Imbira flavonigra

Scientific classification
- Domain: Eukaryota
- Kingdom: Animalia
- Phylum: Platyhelminthes
- Order: Tricladida
- Family: Geoplanidae
- Genus: Imbira
- Species: I. flavonigra
- Binomial name: Imbira flavonigra Amaral & Leal-Zanchet, 2018

= Imbira flavonigra =

- Authority: Amaral & Leal-Zanchet, 2018

Species of flatworm

Imbira flavonigra is a species of land planarian belonging to the subfamily Geoplaninae. It is known from specimens found in Brazil.

==Description==
Imbira flavonigra is a flatworm that can reach up to 135 mm in length when crawling. The body is slender and flat with parallel margins, a rounded front tip, and a pointed back tip. It can be distinguished by its coloring; the dorsal side of the species has a yellow band running down the middle, flanked on either side by black bands. The base ground color of the dorsal side is grayish. The ventral side is a pale yellow color. The species' small eyes are arranged along the body margins.
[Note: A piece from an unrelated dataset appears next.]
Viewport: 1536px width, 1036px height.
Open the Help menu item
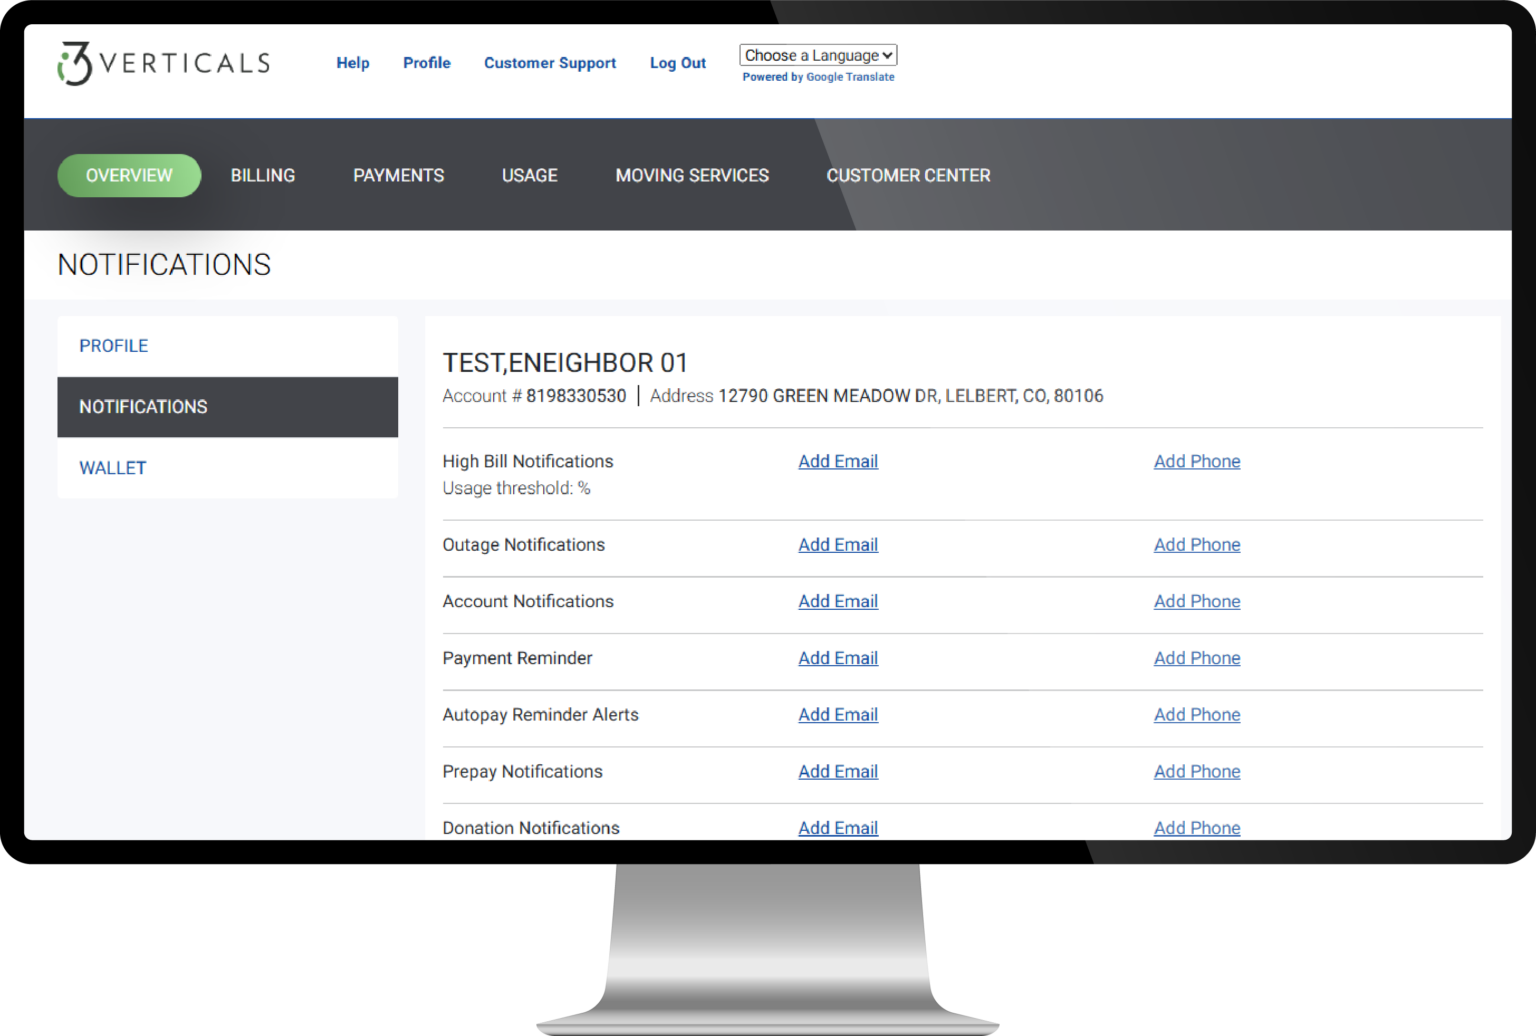pyautogui.click(x=352, y=62)
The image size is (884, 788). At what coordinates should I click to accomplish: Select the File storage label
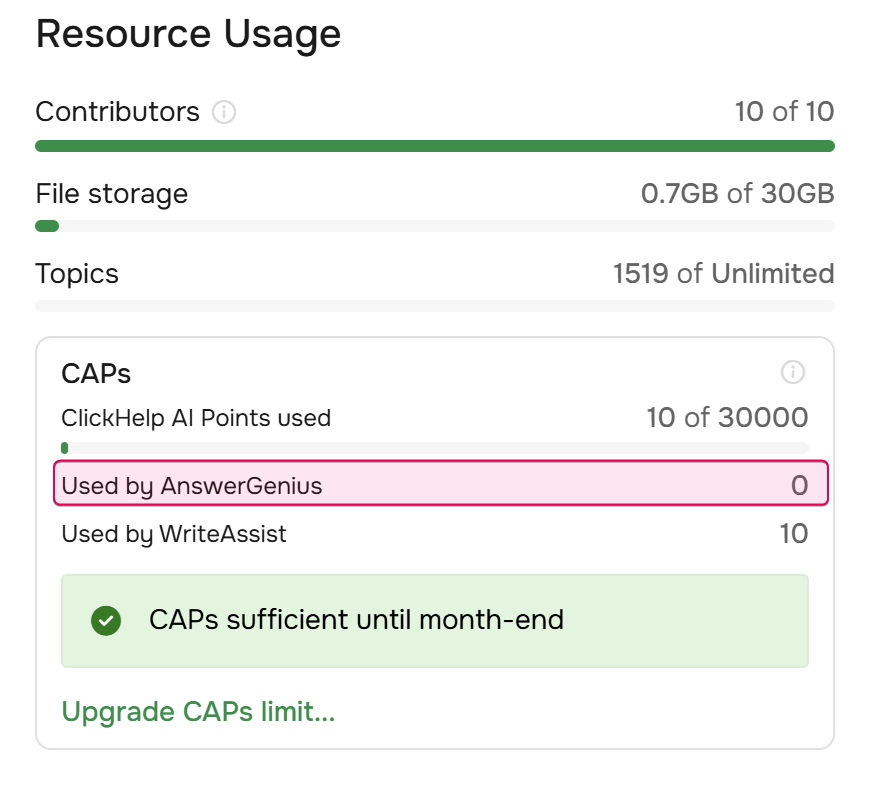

It can additionally be distinguished from other members of Imbira via its internal anatomy; I. flavonigra has a short esophagus, a bell-shaped pharynx, and a long, fork-shaped, sinuous, tubular prostatic vesicle.

==Etymology==
The specific epithet is derived from the Latin words flavus (yellow) and niger (black), in reference to the species' dorsal color.

==Description==
Imbira flavonigra is only known from its type locality, within the municipality of Maquiné in Rio Grande do Sul, Brazil.